== SOURCE MATERIAL ==

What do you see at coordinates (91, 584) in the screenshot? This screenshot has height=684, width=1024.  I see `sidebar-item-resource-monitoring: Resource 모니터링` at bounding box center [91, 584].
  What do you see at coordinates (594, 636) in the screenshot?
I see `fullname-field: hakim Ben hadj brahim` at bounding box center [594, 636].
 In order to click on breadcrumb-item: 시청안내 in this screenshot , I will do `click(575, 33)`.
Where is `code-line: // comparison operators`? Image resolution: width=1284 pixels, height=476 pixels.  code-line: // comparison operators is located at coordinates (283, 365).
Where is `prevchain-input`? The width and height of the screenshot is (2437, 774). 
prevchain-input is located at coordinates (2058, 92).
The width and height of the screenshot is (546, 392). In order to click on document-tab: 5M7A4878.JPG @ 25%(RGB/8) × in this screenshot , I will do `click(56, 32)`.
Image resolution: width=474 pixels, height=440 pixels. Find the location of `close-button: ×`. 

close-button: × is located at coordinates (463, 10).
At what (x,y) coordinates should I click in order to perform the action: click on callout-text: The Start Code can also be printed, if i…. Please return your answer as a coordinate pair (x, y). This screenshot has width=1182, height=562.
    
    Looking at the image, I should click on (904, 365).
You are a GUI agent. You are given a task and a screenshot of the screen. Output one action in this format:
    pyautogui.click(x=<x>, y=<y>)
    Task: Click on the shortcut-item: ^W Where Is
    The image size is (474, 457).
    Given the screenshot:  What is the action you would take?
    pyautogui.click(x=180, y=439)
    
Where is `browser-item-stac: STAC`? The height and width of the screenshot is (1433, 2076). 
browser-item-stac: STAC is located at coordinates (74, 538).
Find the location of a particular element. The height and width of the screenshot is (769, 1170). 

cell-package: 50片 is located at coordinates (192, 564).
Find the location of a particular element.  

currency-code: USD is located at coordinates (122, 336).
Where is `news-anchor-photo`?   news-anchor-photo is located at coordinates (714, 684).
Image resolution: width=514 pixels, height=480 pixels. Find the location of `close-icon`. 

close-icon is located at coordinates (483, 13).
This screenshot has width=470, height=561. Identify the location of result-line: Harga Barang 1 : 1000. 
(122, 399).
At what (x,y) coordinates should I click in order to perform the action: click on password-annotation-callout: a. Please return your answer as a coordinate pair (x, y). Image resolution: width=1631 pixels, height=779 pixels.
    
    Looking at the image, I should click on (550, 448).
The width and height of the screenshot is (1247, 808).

===

→ **YOUR ASSIGNMENT**:
List each line of the items above in which the string "pair" appears.

→ **YOUR SOLUTION**:
At what (x,y) coordinates should I click in order to perform the action: click on callout-text: The Start Code can also be printed, if i…. Please return your answer as a coordinate pair (x, y). This screenshot has width=1182, height=562.
At what (x,y) coordinates should I click in order to perform the action: click on password-annotation-callout: a. Please return your answer as a coordinate pair (x, y). Image resolution: width=1631 pixels, height=779 pixels.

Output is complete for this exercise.